The NSF said—on a PowerPoint slide in a town hall meeting at a recent astronomy conference in Denver—that there are "some transition difficulties to be worked out." Some employees, for instance, have left, which surely presents difficulties for them and for the observatory: For many people who have worked at Arecibo, it’s not just a job. It’s an identity, a home, a community, a place where everyone can do laundry when they need to. And a telescope needs people who have expertise on it.
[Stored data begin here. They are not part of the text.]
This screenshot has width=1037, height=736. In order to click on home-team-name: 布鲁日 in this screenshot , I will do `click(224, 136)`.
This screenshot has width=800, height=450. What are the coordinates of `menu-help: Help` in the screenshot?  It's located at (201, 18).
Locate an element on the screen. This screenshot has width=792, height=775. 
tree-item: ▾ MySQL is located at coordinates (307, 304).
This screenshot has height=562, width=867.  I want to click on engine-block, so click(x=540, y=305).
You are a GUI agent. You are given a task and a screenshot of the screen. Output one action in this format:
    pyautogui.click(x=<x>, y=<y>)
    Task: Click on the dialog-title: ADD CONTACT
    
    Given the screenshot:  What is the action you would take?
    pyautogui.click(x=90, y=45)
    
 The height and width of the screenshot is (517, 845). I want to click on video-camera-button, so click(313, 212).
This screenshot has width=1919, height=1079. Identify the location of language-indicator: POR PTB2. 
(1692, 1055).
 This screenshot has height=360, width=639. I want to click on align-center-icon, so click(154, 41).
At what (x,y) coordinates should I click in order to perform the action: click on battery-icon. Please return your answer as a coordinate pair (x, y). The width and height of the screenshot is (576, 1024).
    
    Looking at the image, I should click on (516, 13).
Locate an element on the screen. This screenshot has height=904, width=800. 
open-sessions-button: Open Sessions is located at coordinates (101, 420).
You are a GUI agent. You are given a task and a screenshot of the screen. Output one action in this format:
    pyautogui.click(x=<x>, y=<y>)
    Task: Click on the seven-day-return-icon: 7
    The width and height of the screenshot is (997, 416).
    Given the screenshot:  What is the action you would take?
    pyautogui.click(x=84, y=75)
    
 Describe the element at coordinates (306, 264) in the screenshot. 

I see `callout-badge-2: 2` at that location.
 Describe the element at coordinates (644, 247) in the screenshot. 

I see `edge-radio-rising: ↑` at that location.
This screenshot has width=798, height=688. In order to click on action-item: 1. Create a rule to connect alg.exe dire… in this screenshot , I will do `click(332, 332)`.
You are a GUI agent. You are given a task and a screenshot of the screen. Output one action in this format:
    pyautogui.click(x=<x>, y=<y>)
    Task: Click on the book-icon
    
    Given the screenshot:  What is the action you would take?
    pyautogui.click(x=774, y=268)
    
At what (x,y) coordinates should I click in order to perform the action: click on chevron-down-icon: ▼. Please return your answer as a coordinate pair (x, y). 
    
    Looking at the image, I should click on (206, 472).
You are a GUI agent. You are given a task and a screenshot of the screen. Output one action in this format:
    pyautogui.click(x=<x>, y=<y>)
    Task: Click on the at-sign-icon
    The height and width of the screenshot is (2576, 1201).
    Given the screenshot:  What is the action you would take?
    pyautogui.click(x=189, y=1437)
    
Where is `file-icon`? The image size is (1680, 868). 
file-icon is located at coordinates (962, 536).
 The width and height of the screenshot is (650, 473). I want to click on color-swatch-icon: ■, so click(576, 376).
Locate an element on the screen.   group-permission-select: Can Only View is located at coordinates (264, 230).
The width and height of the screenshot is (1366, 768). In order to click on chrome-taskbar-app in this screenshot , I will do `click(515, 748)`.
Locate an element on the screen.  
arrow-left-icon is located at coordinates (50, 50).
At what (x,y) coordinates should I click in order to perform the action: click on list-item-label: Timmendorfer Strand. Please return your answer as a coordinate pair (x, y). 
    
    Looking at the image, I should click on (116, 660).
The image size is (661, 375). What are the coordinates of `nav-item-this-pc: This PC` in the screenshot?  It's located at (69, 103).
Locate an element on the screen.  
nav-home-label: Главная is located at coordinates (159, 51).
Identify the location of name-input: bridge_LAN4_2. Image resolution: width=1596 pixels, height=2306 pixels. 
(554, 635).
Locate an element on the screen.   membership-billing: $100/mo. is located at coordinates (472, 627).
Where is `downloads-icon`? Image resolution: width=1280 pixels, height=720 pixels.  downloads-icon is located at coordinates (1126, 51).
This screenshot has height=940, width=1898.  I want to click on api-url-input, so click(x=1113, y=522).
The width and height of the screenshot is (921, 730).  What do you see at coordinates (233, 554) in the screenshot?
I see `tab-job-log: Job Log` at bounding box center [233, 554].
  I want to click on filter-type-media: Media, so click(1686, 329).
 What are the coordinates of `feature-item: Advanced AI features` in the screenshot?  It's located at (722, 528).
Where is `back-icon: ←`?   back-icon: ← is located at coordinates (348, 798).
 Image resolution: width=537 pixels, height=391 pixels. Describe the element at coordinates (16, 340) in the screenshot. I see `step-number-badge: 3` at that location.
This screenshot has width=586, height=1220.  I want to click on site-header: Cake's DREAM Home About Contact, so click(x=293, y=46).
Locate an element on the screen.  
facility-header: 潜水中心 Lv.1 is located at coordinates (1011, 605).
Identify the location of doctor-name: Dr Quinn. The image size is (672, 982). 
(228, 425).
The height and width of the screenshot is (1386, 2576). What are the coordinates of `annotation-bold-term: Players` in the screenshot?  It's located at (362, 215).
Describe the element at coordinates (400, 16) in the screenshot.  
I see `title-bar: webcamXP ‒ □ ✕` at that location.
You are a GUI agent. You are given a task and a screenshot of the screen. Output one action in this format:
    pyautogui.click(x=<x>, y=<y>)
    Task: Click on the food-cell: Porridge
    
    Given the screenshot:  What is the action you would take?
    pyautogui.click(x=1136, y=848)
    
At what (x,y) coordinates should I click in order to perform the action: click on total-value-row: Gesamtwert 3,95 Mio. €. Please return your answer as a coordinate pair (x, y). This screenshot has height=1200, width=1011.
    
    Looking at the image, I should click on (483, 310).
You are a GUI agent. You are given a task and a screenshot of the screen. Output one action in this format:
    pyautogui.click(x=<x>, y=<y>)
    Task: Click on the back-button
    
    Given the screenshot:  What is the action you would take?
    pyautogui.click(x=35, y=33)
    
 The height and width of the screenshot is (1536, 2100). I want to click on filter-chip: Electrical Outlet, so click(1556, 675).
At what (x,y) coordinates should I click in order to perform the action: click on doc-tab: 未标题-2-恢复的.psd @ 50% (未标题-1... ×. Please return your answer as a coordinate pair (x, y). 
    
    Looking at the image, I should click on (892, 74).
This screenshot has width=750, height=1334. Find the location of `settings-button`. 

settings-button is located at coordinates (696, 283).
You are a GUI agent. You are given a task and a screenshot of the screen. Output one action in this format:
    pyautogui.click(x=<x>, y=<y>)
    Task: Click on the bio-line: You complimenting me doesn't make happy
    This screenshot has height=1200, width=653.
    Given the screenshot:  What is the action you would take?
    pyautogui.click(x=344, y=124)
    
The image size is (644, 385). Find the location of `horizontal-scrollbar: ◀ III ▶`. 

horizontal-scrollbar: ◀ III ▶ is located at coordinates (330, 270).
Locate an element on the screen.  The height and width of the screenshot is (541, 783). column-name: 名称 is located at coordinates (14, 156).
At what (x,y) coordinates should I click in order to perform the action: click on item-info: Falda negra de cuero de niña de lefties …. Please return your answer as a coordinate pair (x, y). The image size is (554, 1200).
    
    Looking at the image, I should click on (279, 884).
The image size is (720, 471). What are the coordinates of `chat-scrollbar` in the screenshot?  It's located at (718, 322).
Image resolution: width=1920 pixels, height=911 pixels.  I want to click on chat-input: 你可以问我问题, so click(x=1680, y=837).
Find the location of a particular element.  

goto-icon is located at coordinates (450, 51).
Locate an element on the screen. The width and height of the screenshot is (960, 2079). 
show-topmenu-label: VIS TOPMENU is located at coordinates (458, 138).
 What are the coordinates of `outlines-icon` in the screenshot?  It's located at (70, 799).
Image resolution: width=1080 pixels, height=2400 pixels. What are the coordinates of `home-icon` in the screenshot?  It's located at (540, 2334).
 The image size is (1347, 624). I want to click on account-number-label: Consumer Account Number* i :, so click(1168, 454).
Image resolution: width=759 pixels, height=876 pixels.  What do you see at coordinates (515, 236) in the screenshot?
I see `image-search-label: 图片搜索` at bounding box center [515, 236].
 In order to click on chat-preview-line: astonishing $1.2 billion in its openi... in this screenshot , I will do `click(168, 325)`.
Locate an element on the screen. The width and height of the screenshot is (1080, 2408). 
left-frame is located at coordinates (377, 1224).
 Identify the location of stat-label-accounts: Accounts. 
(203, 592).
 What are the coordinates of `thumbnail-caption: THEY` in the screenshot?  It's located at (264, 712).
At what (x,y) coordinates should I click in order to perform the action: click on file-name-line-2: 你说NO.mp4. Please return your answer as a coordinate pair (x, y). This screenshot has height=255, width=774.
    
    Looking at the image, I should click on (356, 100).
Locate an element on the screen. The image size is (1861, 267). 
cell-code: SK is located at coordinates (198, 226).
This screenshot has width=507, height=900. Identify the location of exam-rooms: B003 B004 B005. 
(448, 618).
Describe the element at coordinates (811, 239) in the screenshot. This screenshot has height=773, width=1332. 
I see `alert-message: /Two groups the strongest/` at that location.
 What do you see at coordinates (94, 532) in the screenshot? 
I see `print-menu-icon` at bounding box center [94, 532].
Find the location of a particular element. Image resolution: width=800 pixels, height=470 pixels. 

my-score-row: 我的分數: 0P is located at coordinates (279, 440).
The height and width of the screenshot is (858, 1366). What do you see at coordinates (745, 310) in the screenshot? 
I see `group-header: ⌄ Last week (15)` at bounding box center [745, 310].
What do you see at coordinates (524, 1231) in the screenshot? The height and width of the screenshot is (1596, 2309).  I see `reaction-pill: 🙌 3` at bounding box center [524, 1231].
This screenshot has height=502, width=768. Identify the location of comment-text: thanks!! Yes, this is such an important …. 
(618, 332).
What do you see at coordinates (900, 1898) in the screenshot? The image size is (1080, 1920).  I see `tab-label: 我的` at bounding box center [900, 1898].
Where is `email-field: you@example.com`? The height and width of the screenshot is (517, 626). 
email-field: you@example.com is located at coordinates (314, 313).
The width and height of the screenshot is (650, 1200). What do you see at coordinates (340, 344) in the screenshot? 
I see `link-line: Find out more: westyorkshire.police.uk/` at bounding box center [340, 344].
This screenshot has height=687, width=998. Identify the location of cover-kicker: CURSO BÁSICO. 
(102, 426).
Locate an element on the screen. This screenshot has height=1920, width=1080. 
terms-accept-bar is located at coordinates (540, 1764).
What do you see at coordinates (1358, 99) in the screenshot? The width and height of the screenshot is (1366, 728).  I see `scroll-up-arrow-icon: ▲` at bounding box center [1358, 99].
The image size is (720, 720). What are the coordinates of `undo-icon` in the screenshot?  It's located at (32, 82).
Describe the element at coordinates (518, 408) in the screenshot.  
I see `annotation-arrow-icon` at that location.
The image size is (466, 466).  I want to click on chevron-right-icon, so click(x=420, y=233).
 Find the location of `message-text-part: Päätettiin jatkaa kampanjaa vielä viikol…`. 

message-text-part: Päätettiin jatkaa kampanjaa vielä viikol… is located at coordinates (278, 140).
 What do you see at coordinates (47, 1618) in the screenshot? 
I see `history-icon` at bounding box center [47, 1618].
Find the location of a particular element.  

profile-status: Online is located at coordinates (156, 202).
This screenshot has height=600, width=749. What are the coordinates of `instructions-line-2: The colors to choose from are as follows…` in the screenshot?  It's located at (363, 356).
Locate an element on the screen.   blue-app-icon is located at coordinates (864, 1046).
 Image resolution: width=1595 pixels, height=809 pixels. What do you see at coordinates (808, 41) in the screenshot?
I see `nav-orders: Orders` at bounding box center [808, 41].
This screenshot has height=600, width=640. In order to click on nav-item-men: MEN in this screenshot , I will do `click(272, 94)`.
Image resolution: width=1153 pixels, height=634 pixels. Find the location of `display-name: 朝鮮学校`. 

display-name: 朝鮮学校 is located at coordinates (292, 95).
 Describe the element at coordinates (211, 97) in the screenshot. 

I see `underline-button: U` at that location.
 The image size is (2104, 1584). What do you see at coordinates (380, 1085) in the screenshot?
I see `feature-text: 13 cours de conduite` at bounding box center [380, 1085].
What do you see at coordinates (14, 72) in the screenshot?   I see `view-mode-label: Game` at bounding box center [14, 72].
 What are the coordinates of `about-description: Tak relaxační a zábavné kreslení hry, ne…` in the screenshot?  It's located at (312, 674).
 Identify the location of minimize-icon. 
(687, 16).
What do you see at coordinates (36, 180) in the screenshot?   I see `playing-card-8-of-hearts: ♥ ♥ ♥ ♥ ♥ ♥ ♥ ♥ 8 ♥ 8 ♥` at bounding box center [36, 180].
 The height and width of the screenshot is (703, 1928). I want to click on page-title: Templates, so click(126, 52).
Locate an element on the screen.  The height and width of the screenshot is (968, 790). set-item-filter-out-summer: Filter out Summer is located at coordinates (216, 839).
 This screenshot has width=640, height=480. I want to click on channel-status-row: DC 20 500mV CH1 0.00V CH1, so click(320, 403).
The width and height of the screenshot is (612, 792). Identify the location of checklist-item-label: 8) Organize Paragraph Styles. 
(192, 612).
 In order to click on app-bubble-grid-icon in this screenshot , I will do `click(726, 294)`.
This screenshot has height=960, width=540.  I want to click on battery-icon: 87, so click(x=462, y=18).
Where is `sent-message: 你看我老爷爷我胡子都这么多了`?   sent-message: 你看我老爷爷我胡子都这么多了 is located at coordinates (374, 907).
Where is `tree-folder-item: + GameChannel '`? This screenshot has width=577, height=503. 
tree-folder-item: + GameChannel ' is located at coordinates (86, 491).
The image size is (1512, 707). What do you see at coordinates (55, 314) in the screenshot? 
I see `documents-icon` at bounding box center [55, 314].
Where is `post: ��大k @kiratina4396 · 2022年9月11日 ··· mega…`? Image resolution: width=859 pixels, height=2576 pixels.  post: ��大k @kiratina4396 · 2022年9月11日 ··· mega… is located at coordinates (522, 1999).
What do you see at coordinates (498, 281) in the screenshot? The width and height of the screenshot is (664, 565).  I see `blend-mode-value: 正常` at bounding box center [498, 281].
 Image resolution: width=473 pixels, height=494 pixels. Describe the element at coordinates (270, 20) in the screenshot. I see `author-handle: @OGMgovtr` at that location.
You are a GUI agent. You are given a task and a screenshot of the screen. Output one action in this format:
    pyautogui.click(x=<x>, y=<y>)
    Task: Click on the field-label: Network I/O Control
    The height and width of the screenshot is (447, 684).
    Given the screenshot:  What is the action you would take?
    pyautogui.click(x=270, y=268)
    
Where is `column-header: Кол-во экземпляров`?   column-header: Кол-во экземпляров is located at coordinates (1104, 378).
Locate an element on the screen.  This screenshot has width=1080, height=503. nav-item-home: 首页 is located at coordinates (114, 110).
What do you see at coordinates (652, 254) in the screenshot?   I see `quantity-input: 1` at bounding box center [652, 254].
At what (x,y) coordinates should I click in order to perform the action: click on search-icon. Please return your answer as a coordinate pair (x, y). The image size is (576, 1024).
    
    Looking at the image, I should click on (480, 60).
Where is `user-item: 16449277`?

Yan Fernandez, one of the university scientists leading the collaboration, says UCF will look to scientists beyond their consortium to figure out what cosmic questions Arecibo should pursue. "We want the scientific community to give us info about how Arecibo can keep its place as a cutting-edge observatory in the future," he says. "The scientific priorities have to come from the scientists who know best."
With the recovery money, the telescope should be fully restored and able to pursue those priorities, but it won’t ever be the same. And neither will the people who were there for it all. By the time Arecibo was first able to use its radar system in December, Rivera-Valentin had already left the island. His partner had gotten a promotion that took him to Texas, and Rivera-Valentin transferred to the Lunar and Planetary Institute in Texas, which is run by the same organization that co-managed Arecibo until April.
For a while, Rivera-Valentin was able to keep his affiliation with Arecibo Observatory. But when management changed, he became a passive observer. He still plans to use the telescope, as a guest. And while he'll miss the island where he grew up, and the giant dish nestled into it, there are some positives. "The moment someone says the word 'hurricane,' I can drive all the way up to Canada," he says.